> _Exercise brief_
Return the data exactly, with all pictures removed.

(Saved data entries)
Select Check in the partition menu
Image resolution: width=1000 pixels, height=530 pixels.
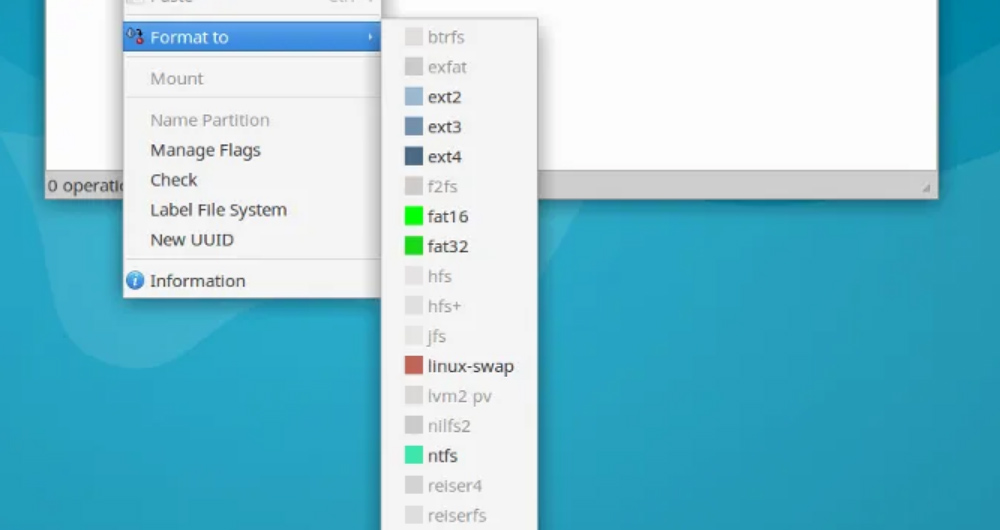[x=174, y=180]
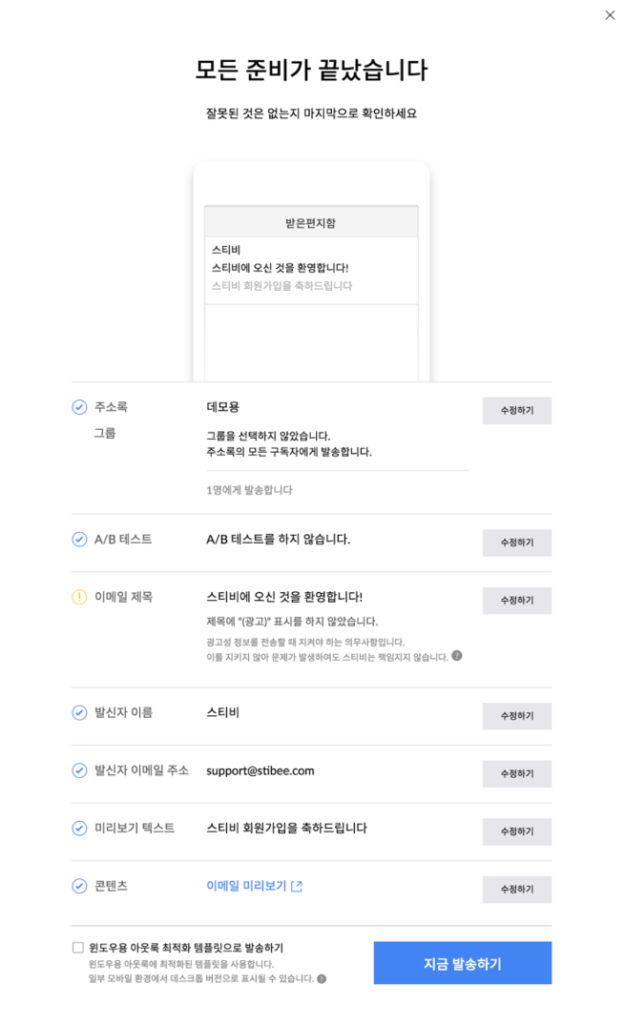Click the inbox preview message from 스티비
Viewport: 624px width, 1024px height.
tap(311, 268)
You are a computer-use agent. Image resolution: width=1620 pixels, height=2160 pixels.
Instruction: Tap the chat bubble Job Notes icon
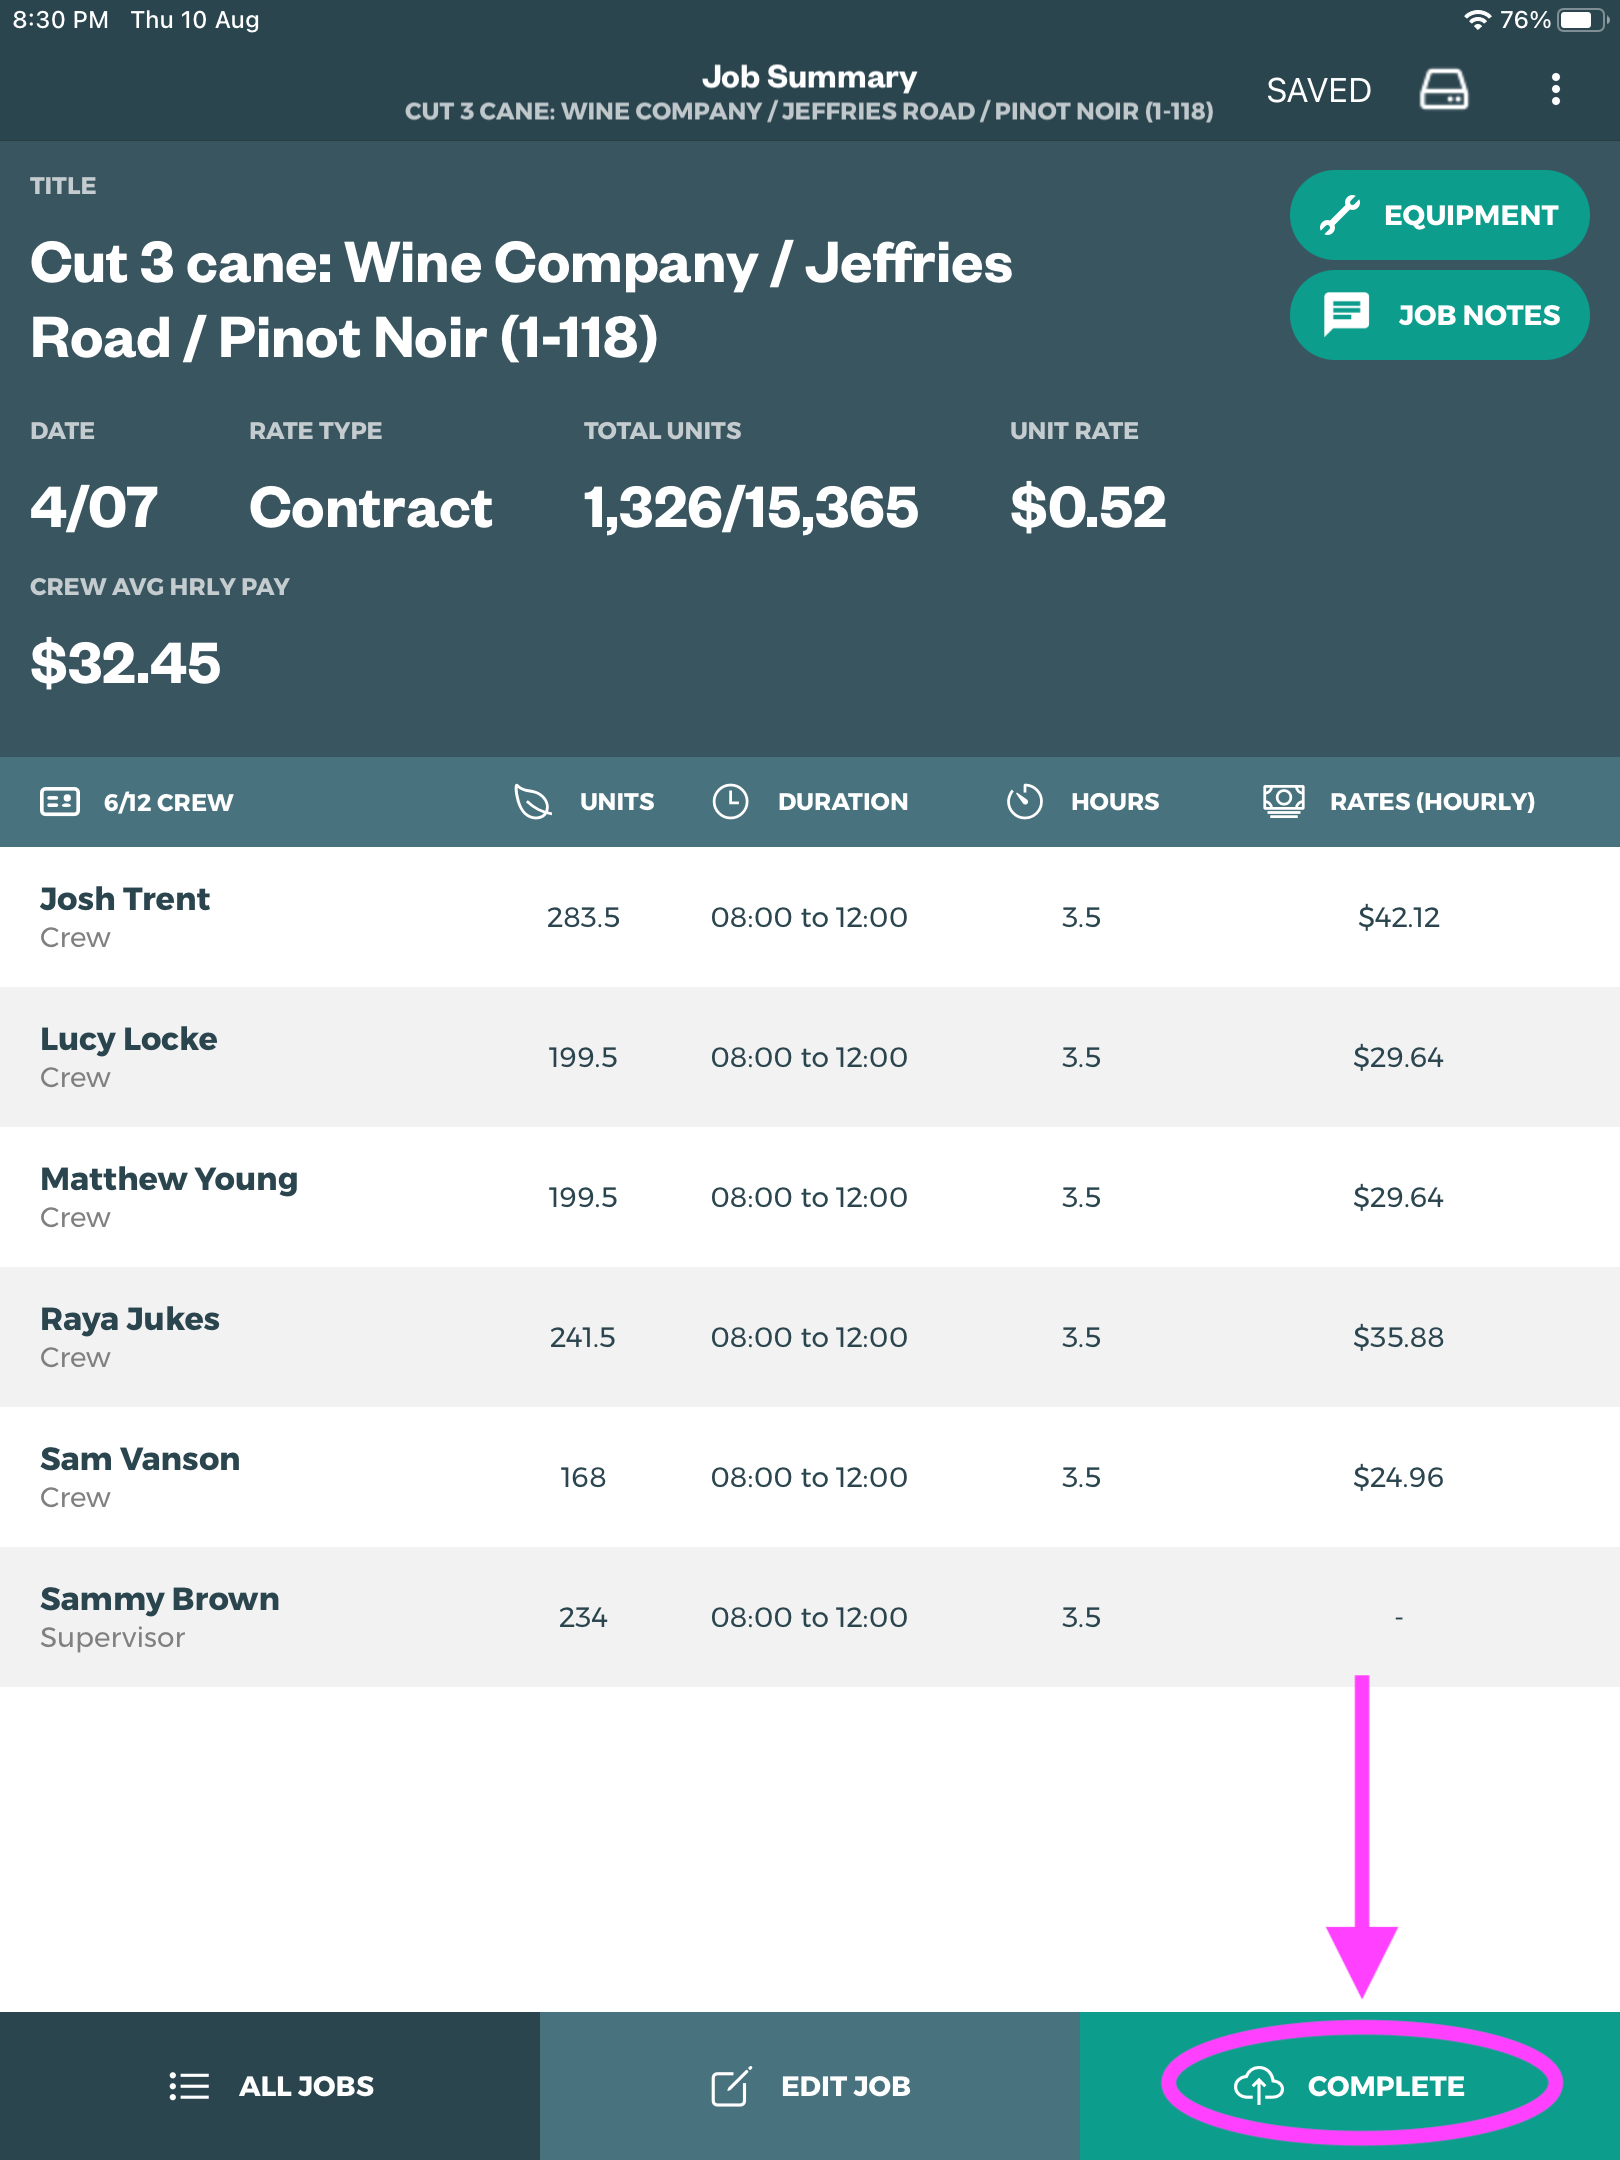coord(1346,315)
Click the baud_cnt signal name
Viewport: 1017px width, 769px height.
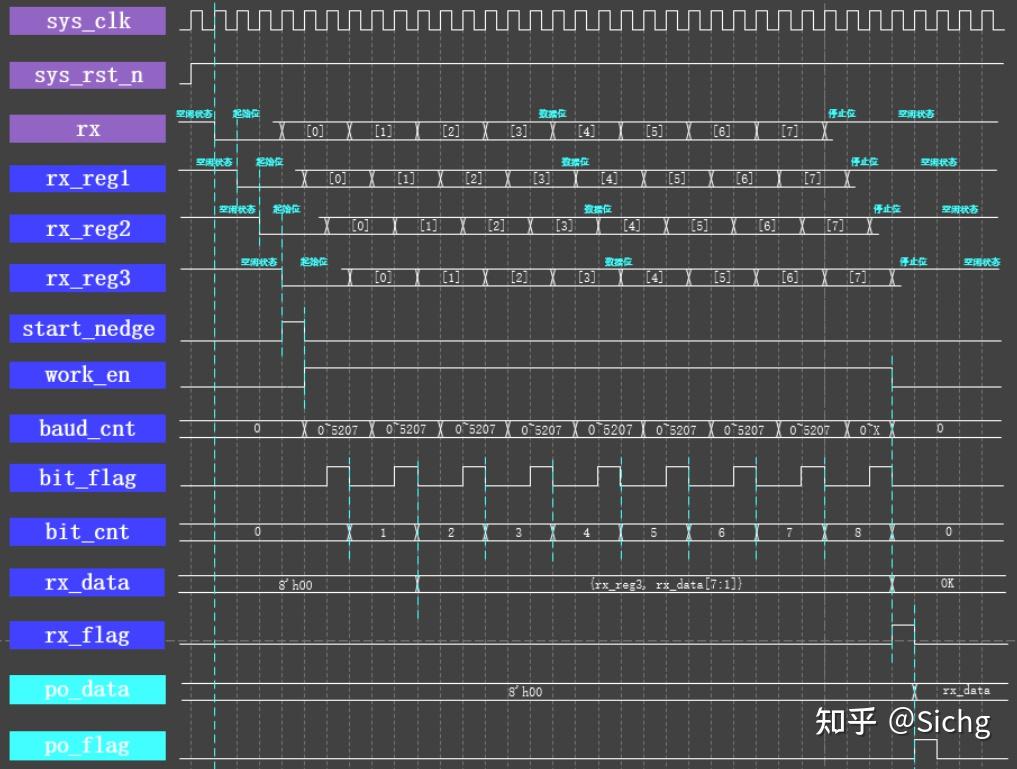point(86,428)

> _Solution to this problem_
Select Check in the partition menu
Image resolution: width=1000 pixels, height=530 pixels.
[x=174, y=180]
Click the inbox preview message from 스티비
Viewport: 624px width, 1024px height.
tap(311, 268)
You are a computer-use agent. Image resolution: width=1620 pixels, height=2160 pixels.
Instruction: Tap the chat bubble Job Notes icon
coord(1346,315)
Click the baud_cnt signal name
Viewport: 1017px width, 769px height.
point(86,428)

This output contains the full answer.